▸ Data listing
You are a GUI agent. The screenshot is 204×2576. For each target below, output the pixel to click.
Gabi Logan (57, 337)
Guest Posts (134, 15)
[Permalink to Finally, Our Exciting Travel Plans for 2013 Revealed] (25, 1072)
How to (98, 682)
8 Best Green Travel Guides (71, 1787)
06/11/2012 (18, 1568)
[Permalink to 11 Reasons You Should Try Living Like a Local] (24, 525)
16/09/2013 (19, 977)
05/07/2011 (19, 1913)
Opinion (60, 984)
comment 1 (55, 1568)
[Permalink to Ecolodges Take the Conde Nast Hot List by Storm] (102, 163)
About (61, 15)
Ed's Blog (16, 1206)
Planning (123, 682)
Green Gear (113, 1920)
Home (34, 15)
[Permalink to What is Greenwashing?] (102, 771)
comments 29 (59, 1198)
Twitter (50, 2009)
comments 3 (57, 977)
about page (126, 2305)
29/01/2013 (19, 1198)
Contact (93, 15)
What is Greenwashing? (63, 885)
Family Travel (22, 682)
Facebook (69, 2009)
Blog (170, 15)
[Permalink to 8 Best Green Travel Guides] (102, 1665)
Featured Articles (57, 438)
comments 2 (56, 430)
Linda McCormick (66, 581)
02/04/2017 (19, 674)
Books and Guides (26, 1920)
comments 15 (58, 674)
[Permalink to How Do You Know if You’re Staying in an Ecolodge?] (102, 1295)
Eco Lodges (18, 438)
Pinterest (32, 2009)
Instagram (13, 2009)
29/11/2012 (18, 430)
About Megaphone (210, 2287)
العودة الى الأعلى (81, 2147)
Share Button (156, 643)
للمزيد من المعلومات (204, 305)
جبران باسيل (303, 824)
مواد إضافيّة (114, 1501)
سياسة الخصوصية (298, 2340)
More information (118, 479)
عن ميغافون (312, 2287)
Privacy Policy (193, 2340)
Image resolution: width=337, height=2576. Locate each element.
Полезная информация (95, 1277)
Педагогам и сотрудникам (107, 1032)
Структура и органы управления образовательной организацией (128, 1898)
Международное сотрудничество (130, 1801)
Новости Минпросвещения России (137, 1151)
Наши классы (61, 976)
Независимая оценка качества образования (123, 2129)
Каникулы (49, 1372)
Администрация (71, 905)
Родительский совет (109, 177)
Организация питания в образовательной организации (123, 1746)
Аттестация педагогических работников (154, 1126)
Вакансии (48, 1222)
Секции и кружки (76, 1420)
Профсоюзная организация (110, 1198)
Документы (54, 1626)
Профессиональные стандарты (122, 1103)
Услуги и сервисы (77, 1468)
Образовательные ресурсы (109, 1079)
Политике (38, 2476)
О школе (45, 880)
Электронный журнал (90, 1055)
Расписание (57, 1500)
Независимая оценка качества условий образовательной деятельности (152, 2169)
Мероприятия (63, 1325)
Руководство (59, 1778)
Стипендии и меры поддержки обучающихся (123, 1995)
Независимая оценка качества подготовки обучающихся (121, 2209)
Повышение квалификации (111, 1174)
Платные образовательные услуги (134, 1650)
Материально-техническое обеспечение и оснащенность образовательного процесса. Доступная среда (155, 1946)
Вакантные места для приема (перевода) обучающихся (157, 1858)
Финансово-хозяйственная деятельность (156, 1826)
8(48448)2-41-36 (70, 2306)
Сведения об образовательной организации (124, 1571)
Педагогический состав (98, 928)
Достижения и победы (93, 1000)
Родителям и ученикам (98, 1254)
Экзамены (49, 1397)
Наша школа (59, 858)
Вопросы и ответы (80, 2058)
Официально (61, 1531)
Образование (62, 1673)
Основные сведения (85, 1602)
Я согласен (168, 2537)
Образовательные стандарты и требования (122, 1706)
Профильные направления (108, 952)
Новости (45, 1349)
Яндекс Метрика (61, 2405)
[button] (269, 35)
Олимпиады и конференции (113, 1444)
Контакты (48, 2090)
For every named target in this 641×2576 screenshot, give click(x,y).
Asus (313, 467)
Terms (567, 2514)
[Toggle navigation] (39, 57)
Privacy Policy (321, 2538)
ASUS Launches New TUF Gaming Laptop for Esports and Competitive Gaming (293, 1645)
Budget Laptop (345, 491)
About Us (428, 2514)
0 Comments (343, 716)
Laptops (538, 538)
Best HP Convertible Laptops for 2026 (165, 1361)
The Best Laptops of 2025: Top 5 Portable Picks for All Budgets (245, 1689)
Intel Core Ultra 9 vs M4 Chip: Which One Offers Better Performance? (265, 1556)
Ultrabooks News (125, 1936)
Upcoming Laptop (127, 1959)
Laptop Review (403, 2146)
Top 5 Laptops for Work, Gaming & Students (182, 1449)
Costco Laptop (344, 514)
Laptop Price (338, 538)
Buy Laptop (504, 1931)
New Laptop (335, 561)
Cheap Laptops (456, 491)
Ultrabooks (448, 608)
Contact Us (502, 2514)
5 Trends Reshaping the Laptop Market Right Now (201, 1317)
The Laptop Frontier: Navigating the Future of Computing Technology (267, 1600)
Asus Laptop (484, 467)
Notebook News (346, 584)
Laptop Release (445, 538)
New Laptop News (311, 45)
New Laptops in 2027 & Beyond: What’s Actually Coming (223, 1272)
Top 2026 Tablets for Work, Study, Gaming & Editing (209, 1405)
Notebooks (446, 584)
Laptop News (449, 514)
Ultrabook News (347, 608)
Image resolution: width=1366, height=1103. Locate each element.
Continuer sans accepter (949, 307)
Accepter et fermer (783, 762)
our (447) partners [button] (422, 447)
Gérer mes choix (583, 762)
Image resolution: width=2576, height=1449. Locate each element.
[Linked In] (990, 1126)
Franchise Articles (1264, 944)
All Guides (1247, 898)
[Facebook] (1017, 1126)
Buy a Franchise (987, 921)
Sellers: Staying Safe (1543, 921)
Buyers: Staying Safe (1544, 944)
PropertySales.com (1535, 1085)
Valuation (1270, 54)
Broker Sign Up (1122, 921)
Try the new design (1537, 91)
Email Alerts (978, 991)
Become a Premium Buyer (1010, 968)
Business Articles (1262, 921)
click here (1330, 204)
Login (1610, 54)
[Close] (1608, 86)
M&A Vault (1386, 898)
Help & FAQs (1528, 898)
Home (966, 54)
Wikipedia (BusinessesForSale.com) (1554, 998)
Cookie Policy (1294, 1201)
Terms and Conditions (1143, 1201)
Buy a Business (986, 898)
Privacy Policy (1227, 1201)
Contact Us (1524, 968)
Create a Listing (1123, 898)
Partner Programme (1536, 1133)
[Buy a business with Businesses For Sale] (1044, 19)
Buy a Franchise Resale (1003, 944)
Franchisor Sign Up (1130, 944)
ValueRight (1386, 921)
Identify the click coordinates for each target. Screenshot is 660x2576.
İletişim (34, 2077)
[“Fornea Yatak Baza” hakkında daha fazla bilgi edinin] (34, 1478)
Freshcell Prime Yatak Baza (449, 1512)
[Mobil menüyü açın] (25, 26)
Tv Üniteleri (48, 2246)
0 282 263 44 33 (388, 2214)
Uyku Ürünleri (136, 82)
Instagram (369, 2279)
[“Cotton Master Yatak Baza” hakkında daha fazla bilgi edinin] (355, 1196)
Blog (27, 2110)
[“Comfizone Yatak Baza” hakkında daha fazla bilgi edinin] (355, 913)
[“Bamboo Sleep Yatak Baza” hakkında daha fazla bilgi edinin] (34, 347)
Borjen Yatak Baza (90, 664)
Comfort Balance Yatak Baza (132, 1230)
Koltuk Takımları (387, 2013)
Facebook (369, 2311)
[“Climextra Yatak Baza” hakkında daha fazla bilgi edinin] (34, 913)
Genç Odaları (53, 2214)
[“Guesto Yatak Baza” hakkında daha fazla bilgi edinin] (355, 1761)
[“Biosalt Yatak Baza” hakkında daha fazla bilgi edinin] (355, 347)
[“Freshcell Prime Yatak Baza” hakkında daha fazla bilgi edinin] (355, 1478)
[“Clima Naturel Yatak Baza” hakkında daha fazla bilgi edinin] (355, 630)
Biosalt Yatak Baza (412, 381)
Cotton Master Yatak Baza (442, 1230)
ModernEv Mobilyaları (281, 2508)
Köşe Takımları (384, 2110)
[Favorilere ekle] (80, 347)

▸ Work to complete
Each line from the one with "edinin] (355, 1478)" through the last line of the material is to be retyped exactly, and no other line is.

▸ Expected answer
[“Freshcell Prime Yatak Baza” hakkında daha fazla bilgi edinin] (355, 1478)
[“Clima Naturel Yatak Baza” hakkında daha fazla bilgi edinin] (355, 630)
Biosalt Yatak Baza (412, 381)
Cotton Master Yatak Baza (442, 1230)
ModernEv Mobilyaları (281, 2508)
Köşe Takımları (384, 2110)
[Favorilere ekle] (80, 347)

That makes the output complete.